Na primeira pergunta, em quase todas as idades, a resposta mais dada foi morte. No entanto, entre os 41-45 anos a resposta mais dada foi dor/sofrimento e entre os 51-55 anos foi doença grave.
Na pergunta sobre o cancro que mais afecta as crianças, as faixas etárias que melhor sabem que é a leucemia são as que se situam entre os 21-30 e entre os 41-55. Nas restantes faixas etárias há muita gente que não sabe responder a esta pergunta.
Na terceira pergunta, em todas as faixas etárias, excepto numa, a resposta mais dada foi que a taxa de mortalidade é igual tanto em crianças como em adultos, o que é uma resposta errada. Em apenas um grupo etário, 36-40, a resposta foi que a taxa de mortalidade é superior nos adultos, o que, efectivamente, está correcto.
Na última pergunta, podemos constatar que, em geral, o número de pessoas que conhece alguma criança que tenha tido a doença aumenta com a idade de cada um. A faixa etária onde mais pessoas conhecem crianças com esta doença é entre os 31-35 anos e onde conhecem menos é entre os 14-16 anos.

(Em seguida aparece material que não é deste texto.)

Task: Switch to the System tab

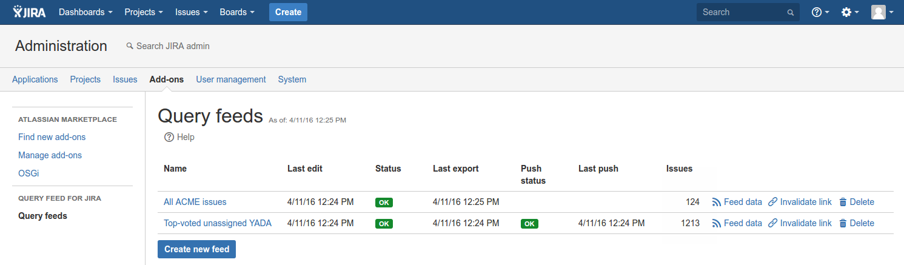Action: tap(292, 79)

Quanto ao facto de conhecer ou não alguma criança com cancro
Concluímos que o facto de conhecer ou não alguma criança com cancro não é relevante para as respostas dadas pelas pessoas, visto que, as respostas não variam de um caso para o outro. Como tal, não vale a pena estarmos a analisar pergunta a pergunta.

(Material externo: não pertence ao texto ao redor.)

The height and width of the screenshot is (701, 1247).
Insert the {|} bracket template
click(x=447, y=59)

Depois de analisadas todas as respostas, chegámos à conclusão de que o conhecimento sobre esta doença é muito pequeno. Na primeira pergunta, a maior parte das pessoas escreveu morte, o que mostra uma grande falta de conhecimento, visto que, hoje em dia, o cancro já tem mais de 80% de taxa de sobrevivência. Na segunda pergunta, embora já haja muita gente que sabe que a leucemia é o cancro que mais afecta as crianças, existem muitas pessoas que ainda não o sabem. Na última pergunta, mais de 70% das pessoas erraram, pelo que está é outra pergunta onde detectamos a grande falta de informação sobre a doença.
Concluindo, é necessária uma maior educação sobre a doença, pois esta é uma doença muito actual, que pode afectar qualquer pessoa. Assim, é necessário que as pessoas estejam preparadas para o que possa acontecer.